Nel post che precede questo cercavo di spiegare come sia fuorviante la ricerca delle differenze qualitative fra i gruppi dirigenti e il personale politico dei diversi partiti che in questo momento si contendono la scena perché, al di là delle singole opinioni e dei differenti programmi, questi sono sostanzialmente paragonabili e assibilabili. E se può sembrare ingeneroso paragonare quelli che credono nelle scie chimiche a quanti sostengono la necessità delle riforme per fare le riforme, nessuno può togliermi il dubbio che le parti non possano invertirsi appena i rispettivi leader mutino le opinioni a riguardo di queste faccende.

Nonostante la mia critica apparentemente urticante, io non penso affatto che i rappresentanti che abbiano non siano idonei ai ruoli che ricoprono. La migliore sintesi del perché essi siano nel posto giusto la offrono le parole di Teresa Bellanova. Intervistata da Enrico Marro per il Corriere della Sera, la viceministra per lo Sviluppo economico ha detto: «Ho grande rispetto per i ministri tecnici, ma sono sufficientemente accorta per non sottovalutare che un governo si regge sul consenso dei cittadini e che non si può prescindere da questo». Semplice e indiscutibile; piacciano o meno, i voti li hanno loro e, nel sistema in cui siamo, tanto basta.

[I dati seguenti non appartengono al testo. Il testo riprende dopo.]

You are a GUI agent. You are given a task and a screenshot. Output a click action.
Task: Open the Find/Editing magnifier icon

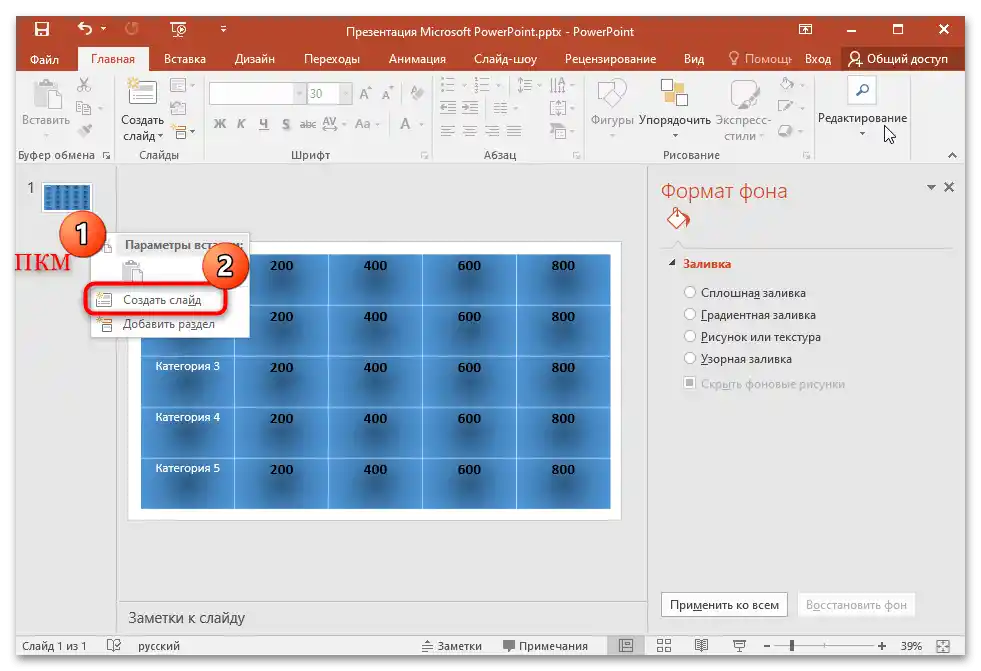[862, 92]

Non serve assolutamente a nulla discutere su altre competenze che non siano quelle che realmente valgono e sono determinanti, quelle che discendono dai rapporti di forza. In politica come in tutti gli altri settori, chi ha il mandato per decidere, decide. Al vertice di una società per azioni, sul ponte di comando di un’impresa di famiglia, alla guida di uno Stato non si arriva perché si è capaci, ma perché si dispone del potere necessario o si è sostenuti da chi di quello può disporre. Poi il resto non guasta, come orpello o completamento; il succo, però, rimane la facoltà di agire e scegliere.

In questa democrazia istituzionalizzata, appunto, i voti.